Picture 1 of both devices
Picture 2 a close-up of the tinySA I hope clear enough to read the marker values
Picture 3 is just a shot of my best (and most expensive) little attenuator: Pasternack, 30db, 2W.


 

If you are going to do this, don't do it with single frequencies, do a
full sweep.
Anyway, multiple people did this before and posted on this same list.

On Sun, 27 Oct 2024 at 22:40, Matthew Rapaport via groups.io
<quineatal@...> wrote:

Another experiment. What difference does the NanoVNA CALIBRATE>POWER setting produce in the VNA’s signal level?

The Setup:

VNA S11 calibrated to start/stop of 50 MHz–90 MHz, 401 sweep points. Traces are LOGMAG & Smith.
TinySA Ultra set to start/stop of same values as VNA.
Attach 30db external attenuation to SA and set LEVEL>EXT GAIN to -30db so what you see on the screen is the true current the VNA is sending.
Set VNA to CW mode at 60MHz, leaving CALIBRATE>POWER on AUTO. Then freeze trace 1 (yellow).
Set VNA CW mode at 70MHz, . Activate SA trace 2 (green). Set VNA CALIBRATE>POWER to 2mw. Freeze trace.
Set VNA CW mode at 80MHz, CALIBRATE>POWER to 8mw. Activate SA trace 4 (red). Freeze trace.
Activate 4 SA markers. Set 1, 2, & 3 to trace 1, 2, & 4, respectively. (ignore marker 4).

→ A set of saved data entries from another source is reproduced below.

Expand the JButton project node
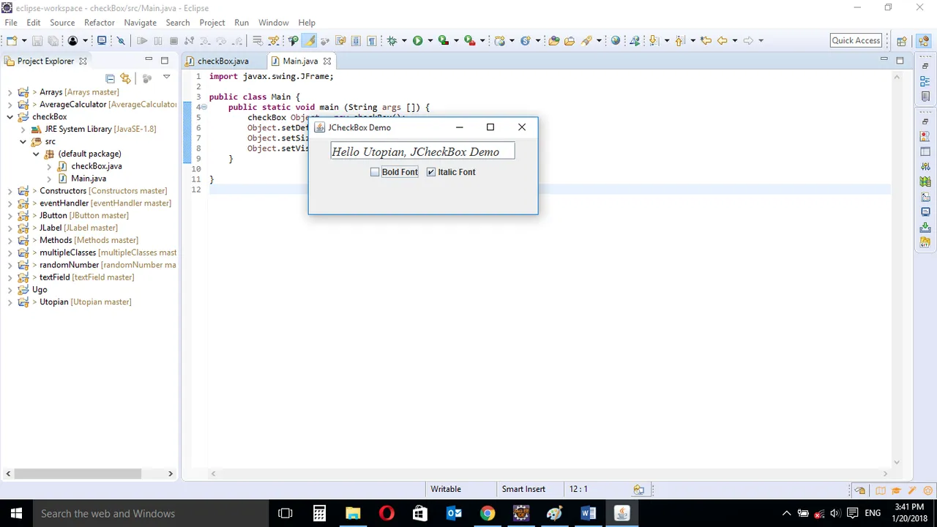Screen dimensions: 937x527 pyautogui.click(x=10, y=216)
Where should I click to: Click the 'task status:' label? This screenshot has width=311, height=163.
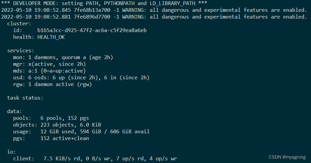(x=25, y=98)
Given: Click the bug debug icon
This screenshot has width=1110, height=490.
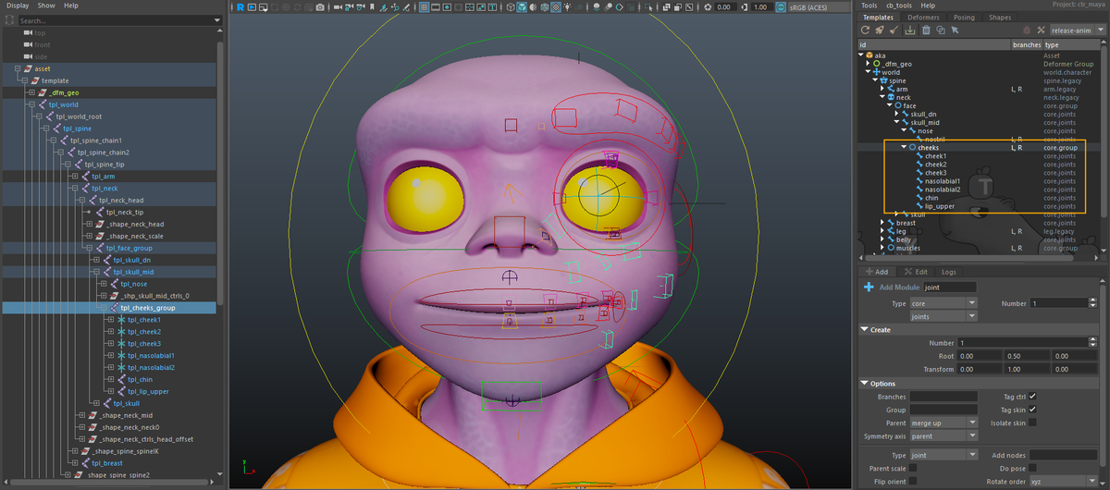Looking at the screenshot, I should (1025, 30).
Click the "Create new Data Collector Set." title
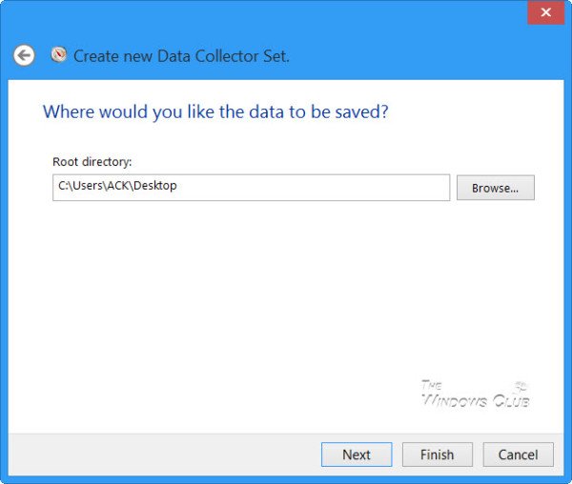Image resolution: width=572 pixels, height=484 pixels. point(181,56)
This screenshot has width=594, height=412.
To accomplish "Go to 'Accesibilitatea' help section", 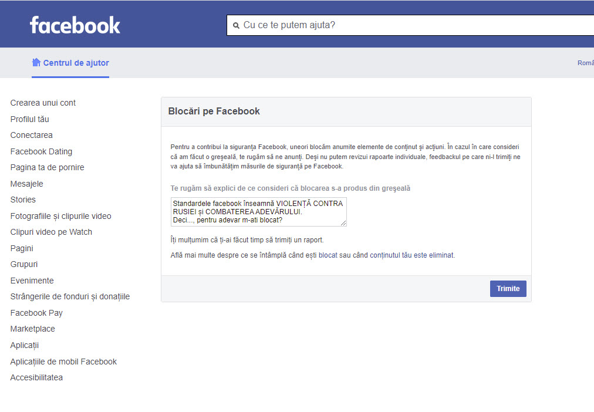I will click(36, 377).
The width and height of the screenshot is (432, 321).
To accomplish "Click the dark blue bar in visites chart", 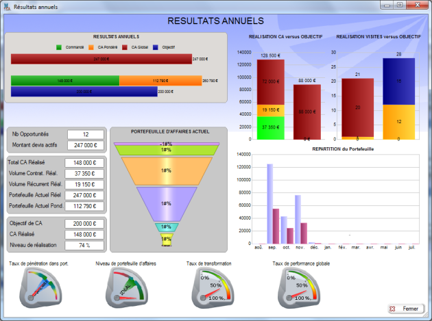I will [398, 81].
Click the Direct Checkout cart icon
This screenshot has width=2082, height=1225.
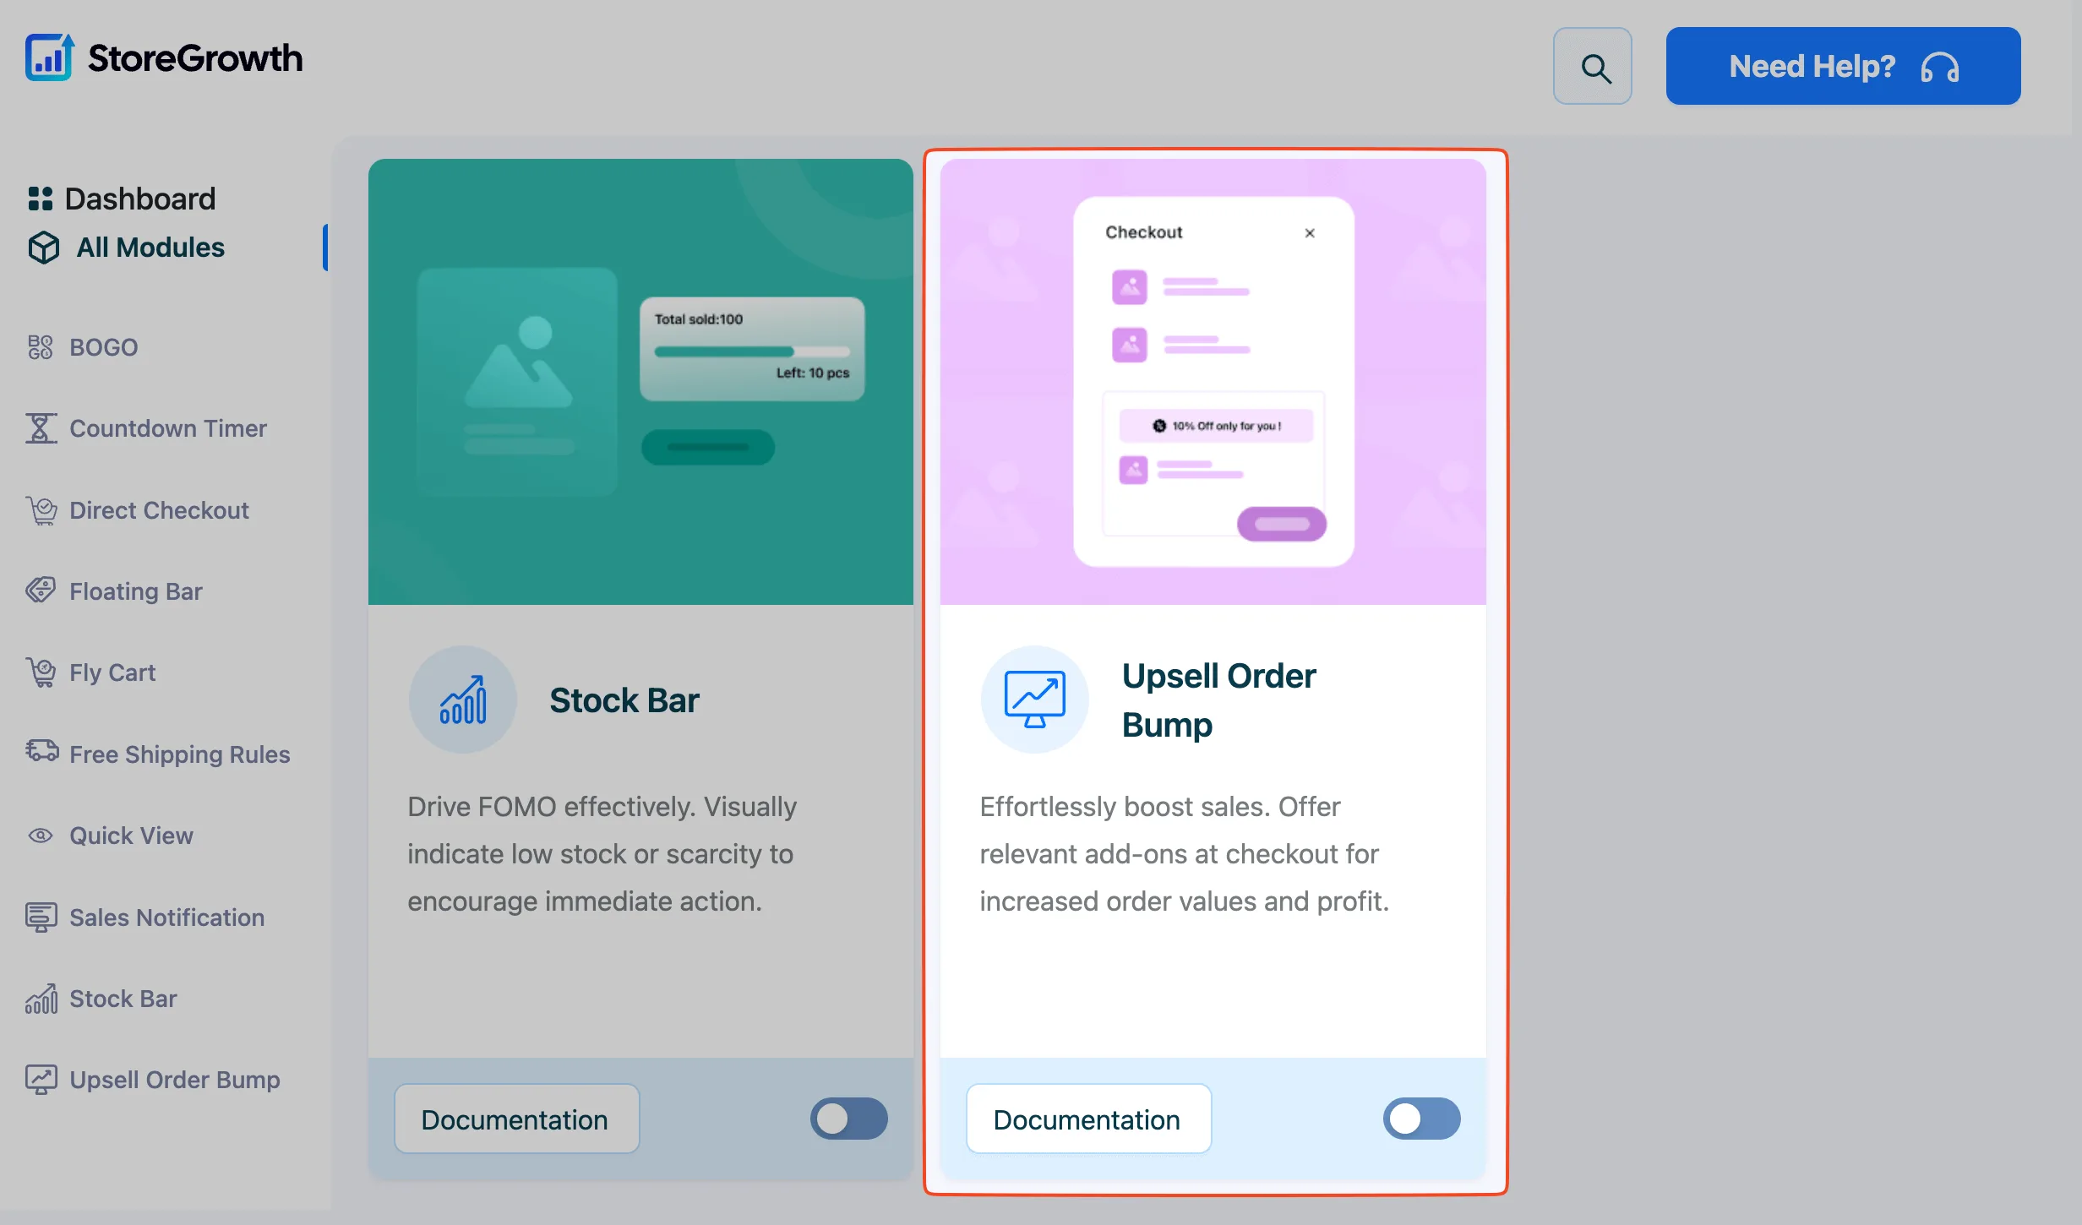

What happens? The VNA CALIBRATE>POWER>AUTO produces the same signal as CALIBRATE>POWER>2mw. AUTO is the same as the lowest POWER setting. A good design choice for safety’s sake. CALIBRATE>POWER>8mw is higher by almost 10mw than AUTO/2mw. If you look at the marker values at the top of the TinySA screen, you see that they are just as expected within the resolution of the SA.

Notice all the spurs around the highest power (trace 4) setting. In the pictures, the SA’s LNA is OFF. If I turn it ON, both the AUTO and 2mw traces also show spurs though smaller than those produced at 8mw.

Picture 1 of both devices
Picture 2 a close-up of the tinySA I hope clear enough to read the marker values
Picture 3 is just a shot of my best (and most expensive) little attenuator: Pasternack, 30db, 2W.